Nous évitons le givre et les toges thermiques de l’Absolut Icebar où il est impératif de réserver sa venue des mois à l’avance et mettons le cap sur le Allmänna Galeries 925. Nous ne sommes pas sûrs d’être au bon endroit alors que nous franchissons une porte dérobée, suivie de près par une volée d’escaliers sombres mais l’assurance renaît avec une sourde vibration de basses. DJ Ljusår fait frémir la chape de béton lépreuse, trois murs grenats et tous les autres qui sont entièrement revêtus de carreaux blancs. De lourdes tentures de velours et d’épars tapis orientaux ôtent une éventuelle aura de crématoire. Sous le plafond brut, les conduits de ventilation se fraient un chemin, surplombent la bourgeoisie bohème locale.
Des expositions successives d’art contemporain voient des cadres s’accrocher, accrocheurs, ou des collages naïfs proches de Bob l’Eponge à même les parois. On pourra aussi sonder la signification de tigres cubiques en papier mâché, l’univers du cirque à l’encre de chine ou la vidéo d’un individu en sous-vêtements étendu dans la rue et sur qui on casse des oeufs. Les vernissages ameutent du beau monde, ça mordille des pop-corns aromatisés à la truffe et on échange sur les canapés de cuir capitonné des capiteux soubresauts de rouge à lèvres.

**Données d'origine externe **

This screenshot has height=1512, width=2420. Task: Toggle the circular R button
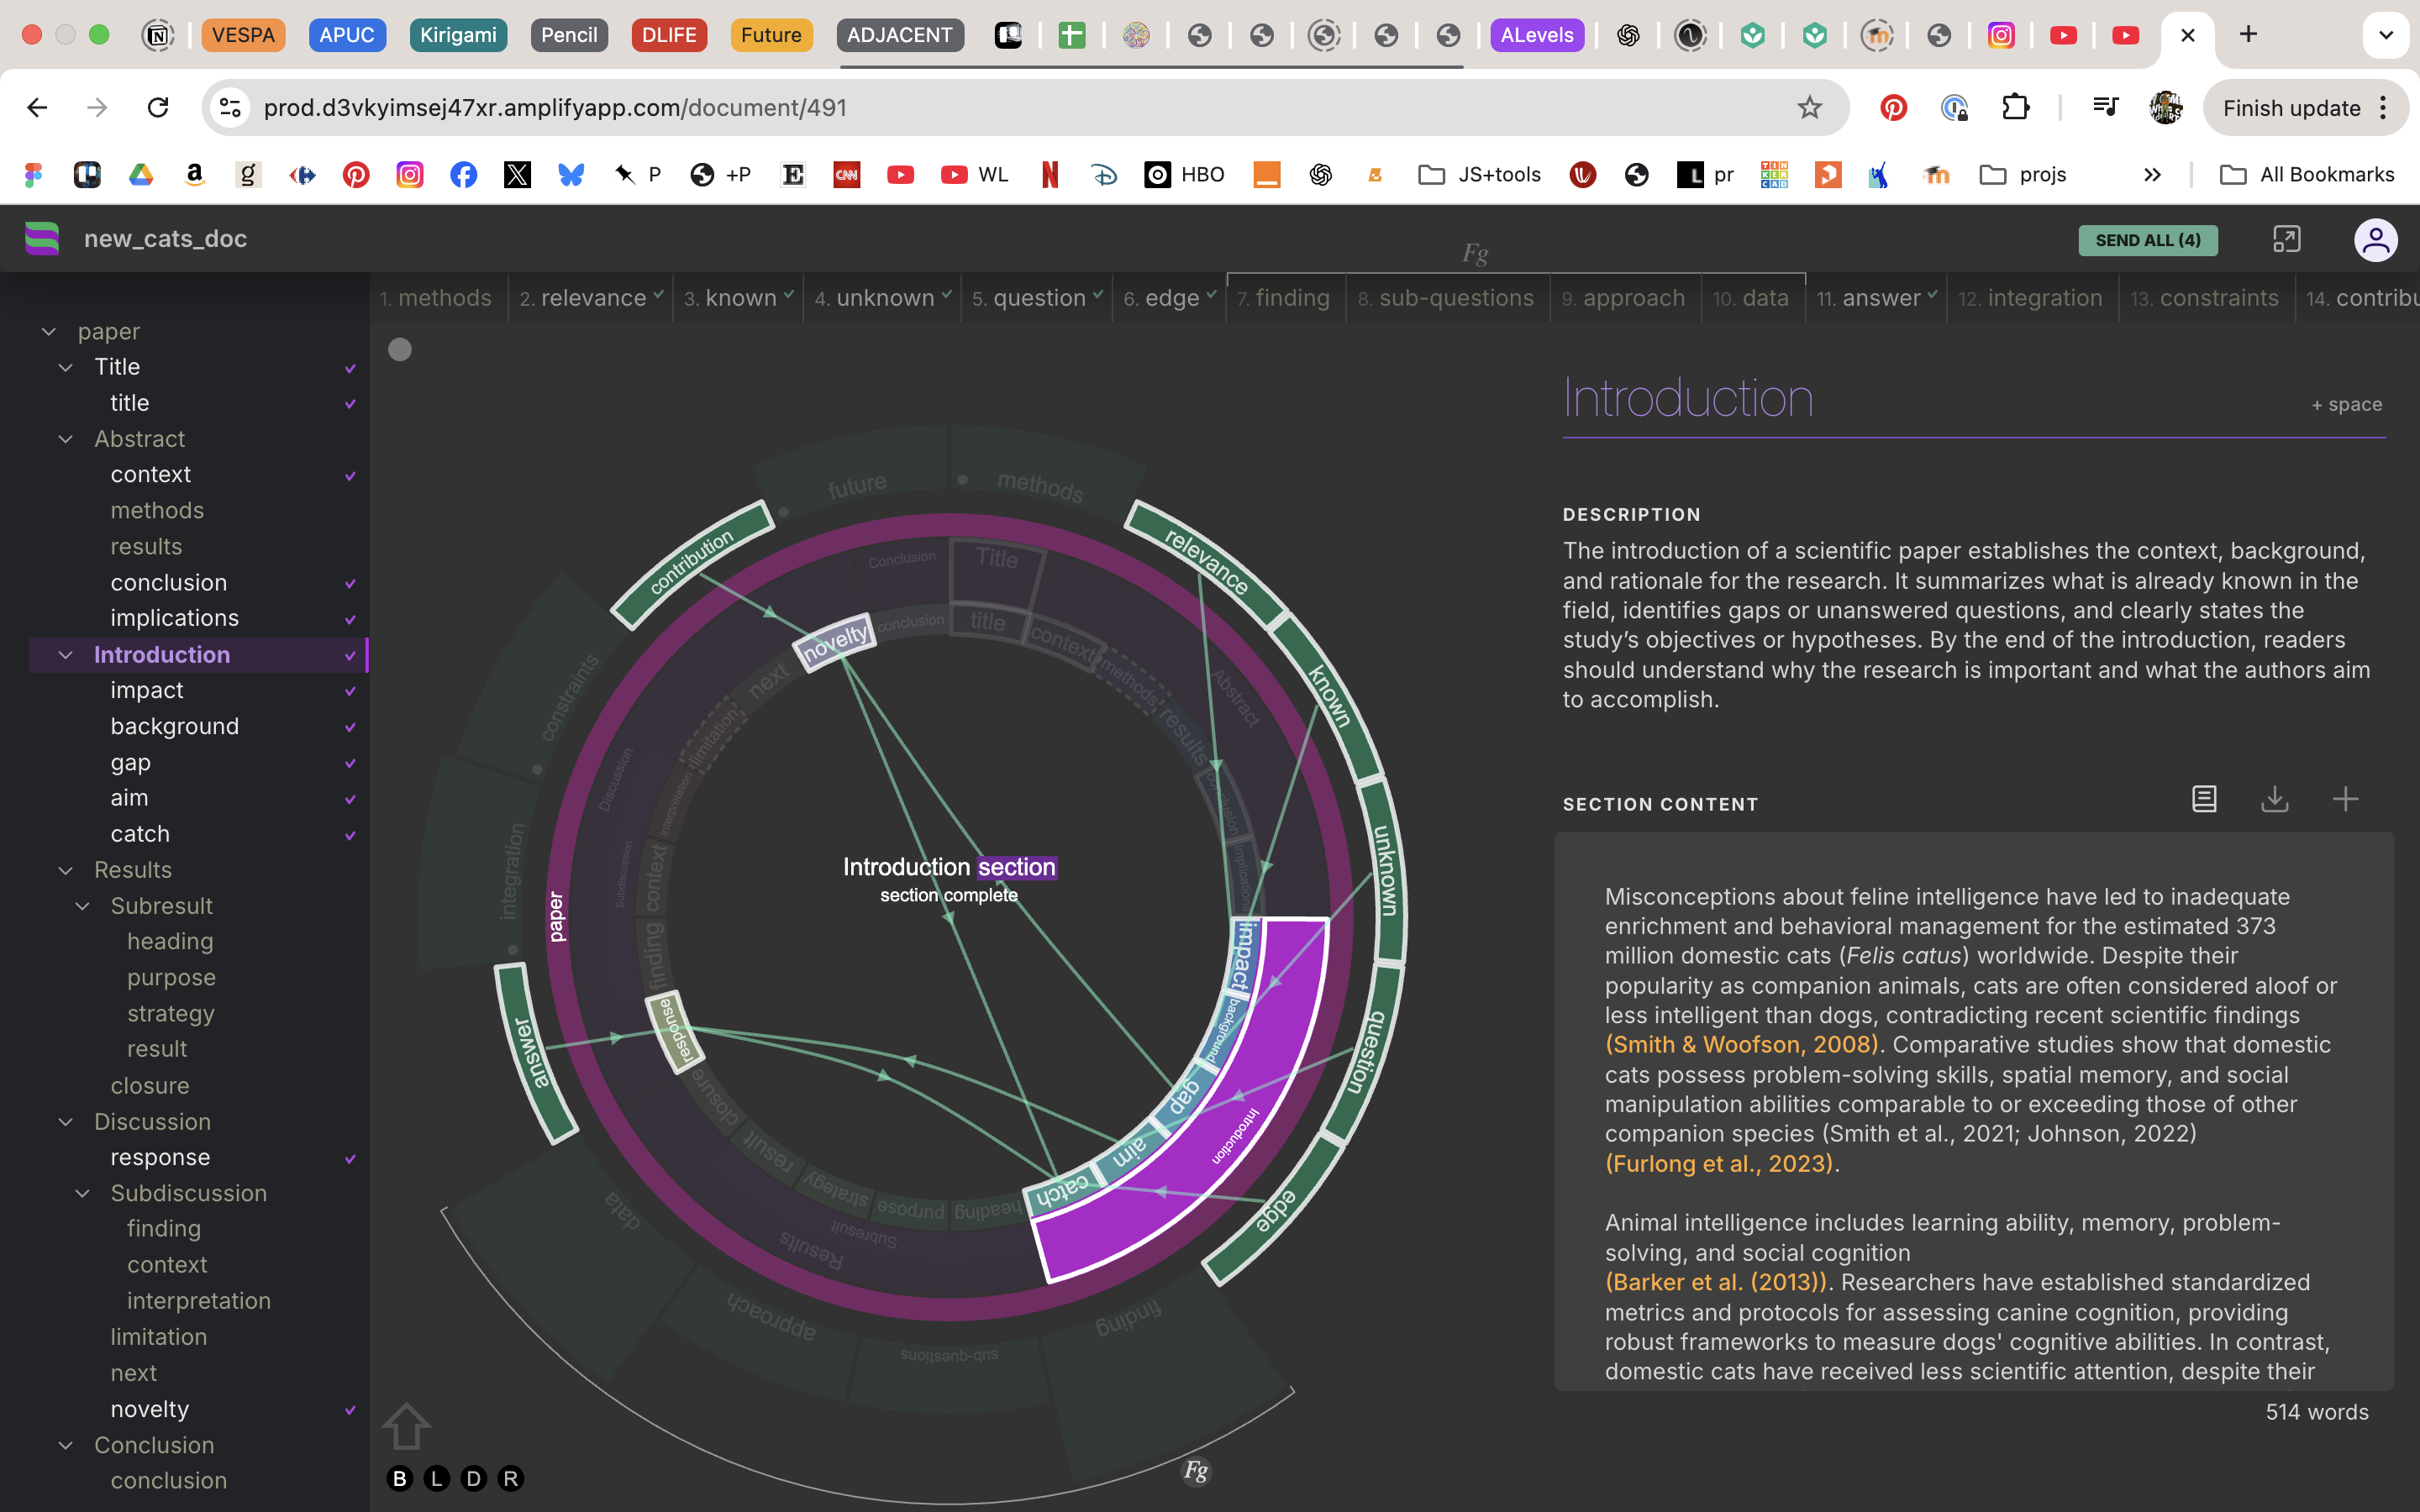click(510, 1478)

Tout en bas dans la gamme, une bouteille de Montaudon Réserve Brut, aux notes d’amande et léger accent acidulé, pour achever douze huîtres Fine de Claire ourlées d’une barbe amorphe. Sinon, la liste propose un Bollinger de 1996 à 2580 SEK qui se règle par carte de crédit. Les Suédois ne paient guère en espèces, encore moins quand ils se vérifient la raie dans le miroir patiné au-delà du zinc.

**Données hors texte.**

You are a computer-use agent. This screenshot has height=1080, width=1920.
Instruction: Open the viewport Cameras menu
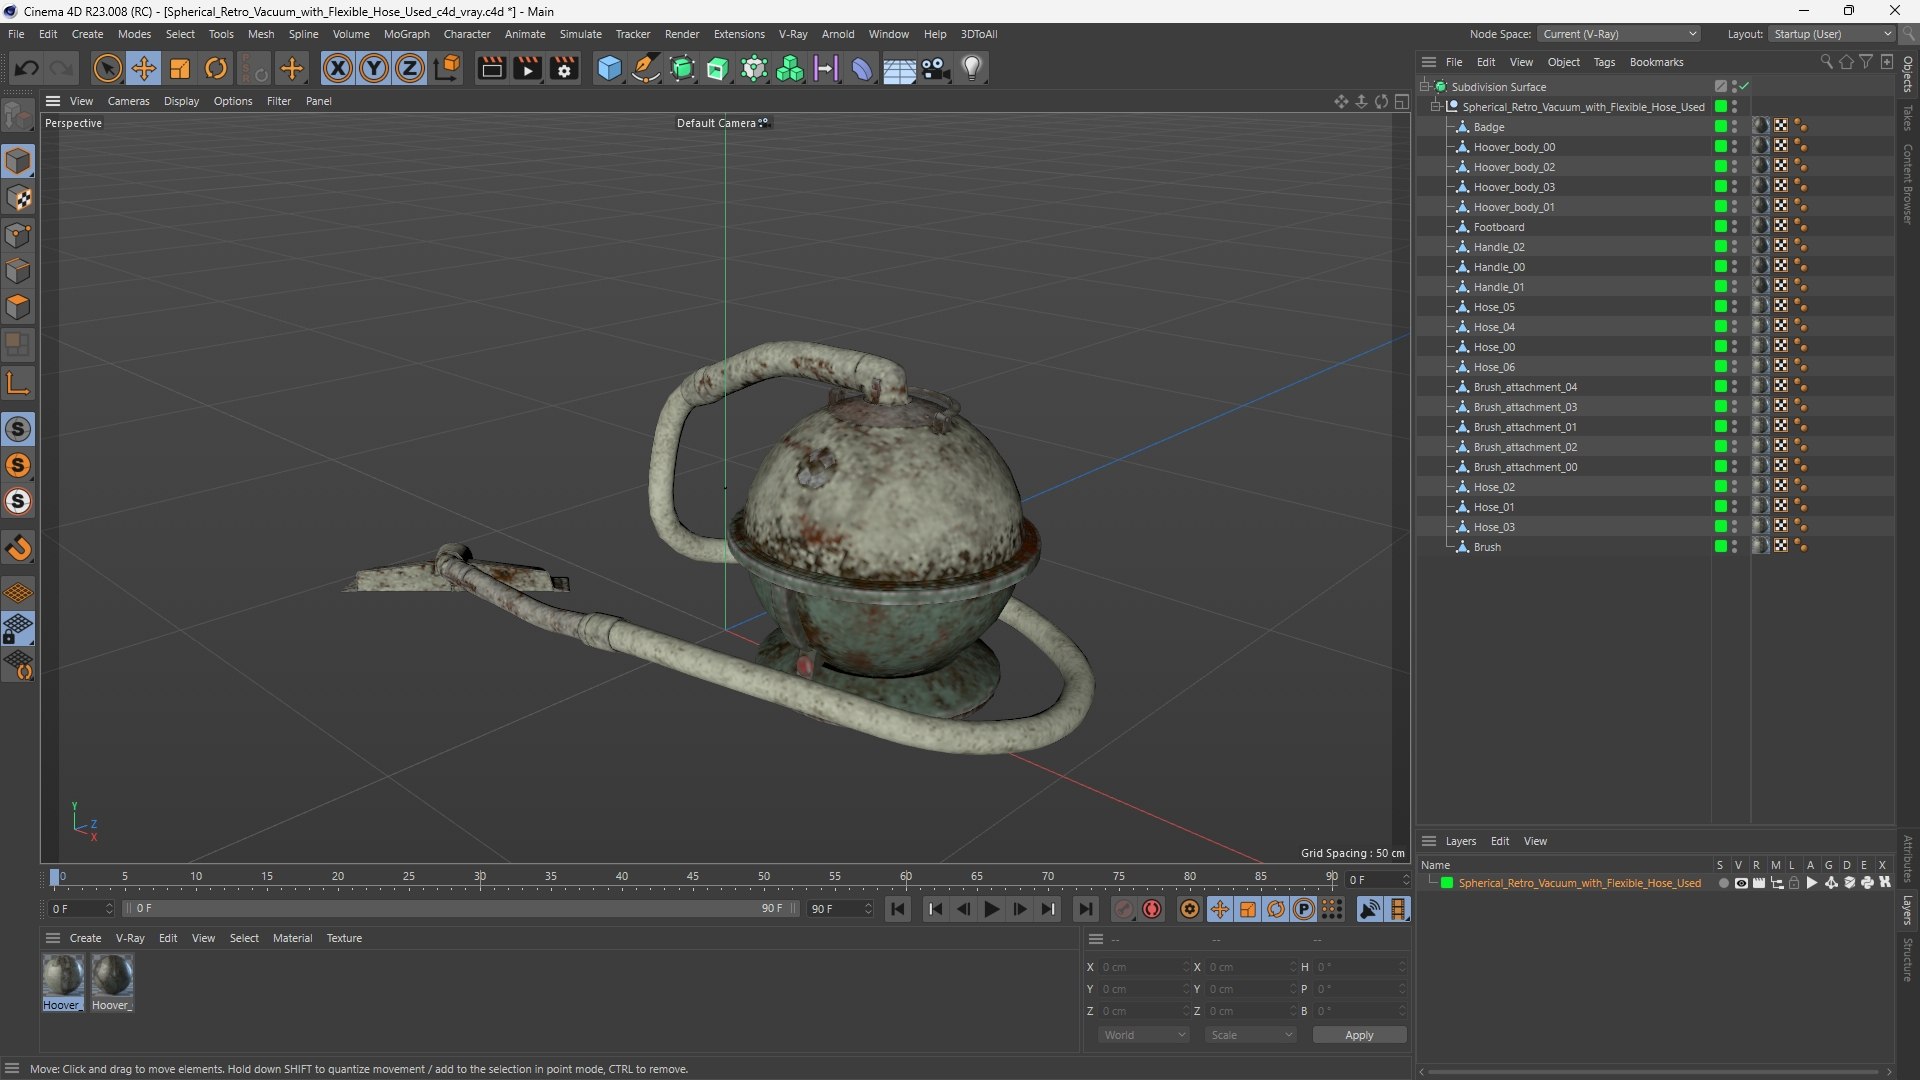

Il faut avouer que la capitale est onéreuse, cossue, les hommes sont grands, épatants et sains, les femmes sont grandes, épatantes et saines. Il y a de graciles postérieurs étiquetés Acne -acmé dans l’évolution du denim, autant de panneaux solaires que de planches à langer, une idée de justice sociale déconcertante et des référendums consultatifs. Plus les enfants prodiges de Alvar Aalto, Arne Jacobsen ou Eero Saarinen en vitrine.
Dans la vieille ville, les parements ocre, leurs rinceaux et ancres apparentes servent de décor aux «korvkiosk» à hot-dogs, la seule option réellement économique pour s’alimenter.
Sur fond vespéral se dessinent la vapeur du grill et des éclats de graisse. Tandis que l’on commande la moins moche des saucisses, le vendeur tanné nous demande nos origines. Puis nous récite les siennes. Le bonhomme vient d’Irak où sa famille a péri durant la deuxième guerre du Golfe. Il a émigré en Suède avec sa communauté et partage désormais cette échoppe à roulettes, tour à tour, avec 2 compatriotes. Il nous explique le doctorat qu’il a fait à Bagdad et parle de publications scientifiques, «le potentiel et les limitations de l’analyse par isotope des composés de carbone et d’hydrogène comme stratégie de remédiation, moutarde ou ketchup ?». Ici, son diplôme n’est pas reconnu alors il farcit des petits pains toute la journée.
Très consciente de ma chance, j’ai juste le temps d’expérimenter la glace à la réglisse et celle au safran sur la Medborgarplatsen de Södermalm avant de regagner le Arlanda Airport. Plus aucun siège n’est disponible. Je m’assieds par terre et entame un paquet de chips à l’aneth, puis au moment d’éventrer un emballage de viande de renne boucanée, un couple se met à me regarder avec un rire imperceptible faisant mine d’être attendris or je vois bien qu’ils transpirent d’envie. Alors soudain. Enfin. Je me sens aussi attirante que Ingrid Bergman et Greta Garbo réunies.